Great product diversity, changing consumer demands, and the expansion of e-commerce have turned inventory management into a major pain point for retailers. Poor inventory management results in overstocking and under-stocking, impaired cash flow, and losses from theft and spoilage. Getting inventory management right can be a huge competitive advantage. Compared with a couple of decades ago, inventory management has become increasingly complex. Retailers must manage stock across multiple cha
channels, from bricks-and-mortar stores to online storefronts and third-party marketplaces. There’s constant pressure to adjust quickly to changing trends and demands. If the inventory isn’t managed well, the stock doesn’t get shifted, and old stock may have minimal value if the market has moved on.
If a retailer doesn’t have visibility into inventory and doesn’t know what’s selling and what’s not, it’s also much harder to make future decisions. Products may not be reordered or cancelled from suppliers in time. Manufacturers need accurate, relevant data to design new products and plan production – data that comes from the front line of retail.
AI-powered inventory management
Using artificial intelligence (AI) to optimise inventory management benefits both retailers and consumers. Here are some reasons why:
1. Real-time stock visibility
Knowing what stock you have is critical in retail. Inventory often represents a major portion of a retailer’s assets and poor management can lead to a cash flow problem if too much capital is tied up in inventory.
Accurate inventory management helps ensure efficient order fulfilment and a seamless omnichannel experience. Customers expect to browse products across different channels and see what stock is available.
Retailers can streamline processes such as click-and-collect, ship-from-store, or in-store pickups.
Walmart uses a system called IRL – Intelligent Retail Lab – in one of its New York stores.
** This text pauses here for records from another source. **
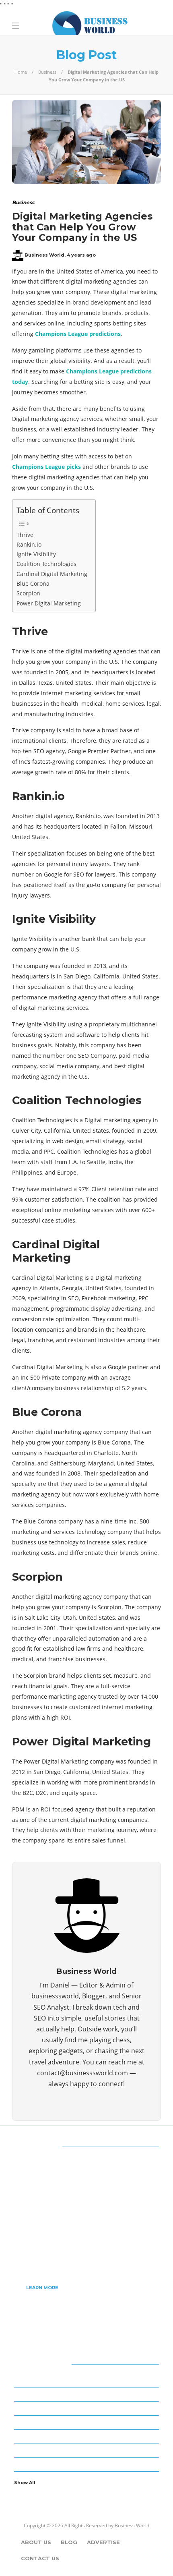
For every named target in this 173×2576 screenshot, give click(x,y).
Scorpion (28, 593)
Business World (44, 254)
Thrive (24, 535)
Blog (69, 2542)
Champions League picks (46, 466)
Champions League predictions (78, 334)
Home (20, 72)
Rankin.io (28, 544)
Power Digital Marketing (48, 603)
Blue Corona (32, 583)
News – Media (88, 2463)
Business (47, 72)
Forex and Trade (88, 2436)
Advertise (103, 2542)
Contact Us (40, 2558)
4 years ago (81, 254)
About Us (36, 2542)
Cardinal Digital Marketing (51, 574)
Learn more (42, 2287)
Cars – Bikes (88, 2408)
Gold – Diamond (88, 2450)
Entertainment (88, 2421)
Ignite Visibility (36, 554)
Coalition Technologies (46, 564)
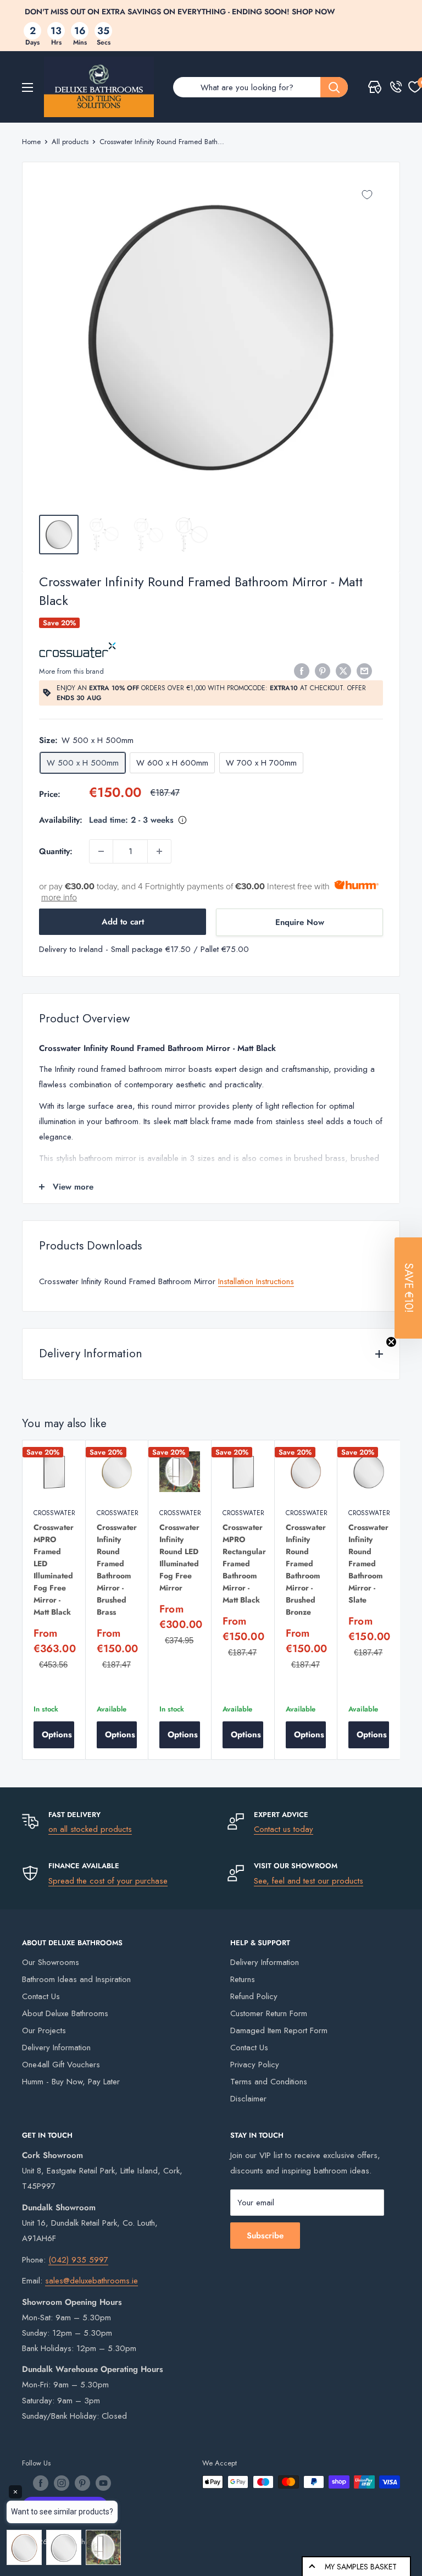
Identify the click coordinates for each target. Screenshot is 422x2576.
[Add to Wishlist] (367, 195)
This involves 1,500 AI-enabled cameras that keep a visual eye on stock levels, as well as shelf sensors that measure weight and count remaining inventory. Using real-time analytics that integrate upcoming sales demand data, the system triggers out-of-stock notifications so that products can be refilled before levels fall too low.
2. Cross-selling and upselling
By combining AI-powered inventory management with generative AI, retailers can provide more intelligent shopping suggestions. Armed with specific information about what stock is available and what needs shifting, GenAI can combine this with data such as search history and user demographics in real time and suggest the next logical purchase or step in a customer journey.
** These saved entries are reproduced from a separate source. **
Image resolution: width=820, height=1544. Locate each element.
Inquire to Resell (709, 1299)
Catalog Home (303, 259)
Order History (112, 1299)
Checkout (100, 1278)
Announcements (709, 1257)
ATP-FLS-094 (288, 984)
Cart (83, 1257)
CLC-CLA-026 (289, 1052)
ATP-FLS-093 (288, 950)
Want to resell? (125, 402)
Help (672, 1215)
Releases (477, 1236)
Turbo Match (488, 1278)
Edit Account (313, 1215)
For example, a customer buys a new hair dryer. Looking at what other hair-dryer buyers have bought and noting that the customer has previously searched for hair conditioning products, and armed with the knowledge that the retailer has overstock of hair serum, GenAI can promote the serum with human-like text (this example from ChatGPT): “Hey, I wanted to share something interesting I discovered recently. After getting a new hair dryer, I started using a hair serum, and not only does it offer heat protection, but it also effectively controls frizz, nourishes the hair, and adds a noticeable shine.”
3. Smarter stocktakes
Stocktakes are the bane of many retailers, being slow and full of human error. They may need to be done outside business hours, requiring overtime and penalty rates for staff or requiring the shop or warehouse to shut down for a substantial amount of time.
AI offers two key advantages here. First, having real-time tracking of inventory makes records much more accurate. This speeds up stocktakes. Secondly, automated stock taking is becoming a reality, particularly for larger warehouses. AI-powered drones and robots can physically count inventory, reducing the staff members required.
4. Accurate forecasting
Demand forecasting is critical today. It enables retailers to make more accurate financial projections and better decisions about budgets and resource allocation. The goal is to order sufficient products to satisfy future customer demand while avoiding overstocking and under-stocking. AI can analyse in real time, combining existing stock levels, sales data and market trends to continually rebalance demand and supply.
Weather data is a notable example. Customer habits change as temperatures spike or drop, not just with obvious products like buying umbrellas during the rains, but whether people shop online, in air-conditioned shopping malls, or high street stores. Analysing these patterns and combining them with forecast data can help retailers optimise product planning and strategy. For example, when winter is approaching, are we headed for a good snow season, and will people be visiting physical stores to try on ski boots, or does other data suggest an exodus to warmer destinations and consumers preferring to purchase swimwear online?
By using these emerging technologies, retailers can transform the backend as well as the frontend customer experience, and in doing so achieve huge cost reductions and increased profit growth.